Robust Fractional Order PID Controller Coupled with a Nonlinear Filtered Smith Predictor for Solar Collector Fields

This work introduces a Fractional Order PID (FOPID) controller associated with a nonlinear Filtered Smith Predictor (FSP) to control a Solar Collector Field (SCF) system. The combined approach enhances the control performance by decoupling model uncertainties. First, the FOPID addresses linear model uncertainties through optimal robust design across the operational conditions, while the FSP compensator adeptly manages the system's varying time delays. Rigorous tuning in the frequency domain considering closed-loop, robustness, and disturbance rejection performances is developed using a bi-level optimization approach to obtain the FOPID control parameters.
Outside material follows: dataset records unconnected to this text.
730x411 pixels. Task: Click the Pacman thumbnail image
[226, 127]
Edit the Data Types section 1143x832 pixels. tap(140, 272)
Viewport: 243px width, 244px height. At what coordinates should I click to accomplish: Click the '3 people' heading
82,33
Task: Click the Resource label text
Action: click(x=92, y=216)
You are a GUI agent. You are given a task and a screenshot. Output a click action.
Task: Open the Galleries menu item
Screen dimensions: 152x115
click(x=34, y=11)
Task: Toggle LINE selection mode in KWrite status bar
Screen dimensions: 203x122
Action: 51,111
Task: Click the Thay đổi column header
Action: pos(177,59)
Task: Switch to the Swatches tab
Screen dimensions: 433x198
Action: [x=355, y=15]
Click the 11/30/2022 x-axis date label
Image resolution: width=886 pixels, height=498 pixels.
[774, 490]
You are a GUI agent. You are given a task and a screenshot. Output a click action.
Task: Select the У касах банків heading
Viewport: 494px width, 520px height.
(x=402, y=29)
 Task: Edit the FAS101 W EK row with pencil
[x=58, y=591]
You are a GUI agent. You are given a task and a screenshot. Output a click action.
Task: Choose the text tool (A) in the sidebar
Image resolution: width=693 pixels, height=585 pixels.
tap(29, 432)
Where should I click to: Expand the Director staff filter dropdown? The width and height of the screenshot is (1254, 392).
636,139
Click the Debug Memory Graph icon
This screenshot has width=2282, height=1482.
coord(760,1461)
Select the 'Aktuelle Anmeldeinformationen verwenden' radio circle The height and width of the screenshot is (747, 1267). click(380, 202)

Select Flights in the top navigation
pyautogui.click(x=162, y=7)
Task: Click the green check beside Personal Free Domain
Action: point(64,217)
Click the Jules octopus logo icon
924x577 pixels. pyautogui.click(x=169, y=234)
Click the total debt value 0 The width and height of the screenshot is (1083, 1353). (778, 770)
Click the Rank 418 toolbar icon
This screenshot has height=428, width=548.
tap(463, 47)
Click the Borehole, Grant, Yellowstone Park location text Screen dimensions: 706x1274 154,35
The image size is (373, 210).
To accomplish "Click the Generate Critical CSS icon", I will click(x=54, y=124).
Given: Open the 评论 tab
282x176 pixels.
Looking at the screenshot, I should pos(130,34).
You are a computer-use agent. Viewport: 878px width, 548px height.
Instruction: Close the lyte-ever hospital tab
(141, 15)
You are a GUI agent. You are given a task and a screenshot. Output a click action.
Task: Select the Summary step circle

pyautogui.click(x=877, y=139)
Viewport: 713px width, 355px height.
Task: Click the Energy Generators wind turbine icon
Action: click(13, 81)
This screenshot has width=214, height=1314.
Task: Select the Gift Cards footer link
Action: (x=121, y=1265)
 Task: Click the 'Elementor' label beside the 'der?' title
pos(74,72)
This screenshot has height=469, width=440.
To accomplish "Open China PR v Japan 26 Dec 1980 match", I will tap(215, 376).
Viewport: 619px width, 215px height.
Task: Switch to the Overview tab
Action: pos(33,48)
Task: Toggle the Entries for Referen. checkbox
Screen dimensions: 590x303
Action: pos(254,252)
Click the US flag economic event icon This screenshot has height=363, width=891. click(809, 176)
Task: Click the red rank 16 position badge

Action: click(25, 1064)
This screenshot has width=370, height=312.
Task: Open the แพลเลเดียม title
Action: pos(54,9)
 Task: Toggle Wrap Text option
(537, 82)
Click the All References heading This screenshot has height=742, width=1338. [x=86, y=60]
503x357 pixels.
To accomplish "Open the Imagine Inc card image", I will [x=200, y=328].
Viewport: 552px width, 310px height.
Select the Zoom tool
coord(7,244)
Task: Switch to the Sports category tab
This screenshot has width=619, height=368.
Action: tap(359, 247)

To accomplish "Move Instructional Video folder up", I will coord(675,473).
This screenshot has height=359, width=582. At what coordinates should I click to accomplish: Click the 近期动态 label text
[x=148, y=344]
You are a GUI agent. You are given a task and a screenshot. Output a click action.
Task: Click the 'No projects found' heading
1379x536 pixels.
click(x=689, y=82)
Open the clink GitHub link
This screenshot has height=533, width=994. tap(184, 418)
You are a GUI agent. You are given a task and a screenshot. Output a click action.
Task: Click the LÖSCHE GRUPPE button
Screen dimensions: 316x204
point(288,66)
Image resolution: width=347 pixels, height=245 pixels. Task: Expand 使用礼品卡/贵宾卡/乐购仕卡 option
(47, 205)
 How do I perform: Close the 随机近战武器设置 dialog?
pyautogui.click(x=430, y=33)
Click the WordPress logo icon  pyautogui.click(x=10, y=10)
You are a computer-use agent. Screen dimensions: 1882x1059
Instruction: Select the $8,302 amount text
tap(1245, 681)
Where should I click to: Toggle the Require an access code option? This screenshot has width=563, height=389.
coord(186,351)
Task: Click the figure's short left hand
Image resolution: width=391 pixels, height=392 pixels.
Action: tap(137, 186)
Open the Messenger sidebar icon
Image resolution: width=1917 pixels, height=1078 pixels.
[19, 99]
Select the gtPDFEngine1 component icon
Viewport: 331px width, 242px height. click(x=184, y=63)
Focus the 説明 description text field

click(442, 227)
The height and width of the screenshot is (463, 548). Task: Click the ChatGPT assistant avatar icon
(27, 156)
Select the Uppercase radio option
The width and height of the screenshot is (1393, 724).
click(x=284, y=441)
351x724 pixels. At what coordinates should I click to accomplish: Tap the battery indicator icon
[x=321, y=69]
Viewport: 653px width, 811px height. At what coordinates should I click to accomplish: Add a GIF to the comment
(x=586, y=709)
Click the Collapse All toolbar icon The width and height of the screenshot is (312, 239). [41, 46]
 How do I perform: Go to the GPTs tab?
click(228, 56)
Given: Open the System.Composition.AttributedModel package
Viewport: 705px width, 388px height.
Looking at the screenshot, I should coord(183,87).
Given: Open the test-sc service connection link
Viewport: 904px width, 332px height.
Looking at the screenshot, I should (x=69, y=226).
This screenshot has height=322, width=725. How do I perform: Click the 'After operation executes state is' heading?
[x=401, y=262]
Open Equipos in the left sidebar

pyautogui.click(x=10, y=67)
Experimental results of the FOPID + nonlinear FSP demonstrate low rise time for reference tracking and robust stability across several operating conditions, even in the face of high-frequency disturbances in the solar irradiance due to passing clouds. Moreover, the nonlinear FSP effectively handles variations in time delays undergone by the water flow variation during the experiment. The achieved outcomes of the overall control structure, comprising the FOPID FSP, demonstrate a promising approach for SCF system control, obtaining robust behavior in the presence of model uncertainties and disturbances while offering satisfactory reference tracking capabilities across an extensive range of plant operations.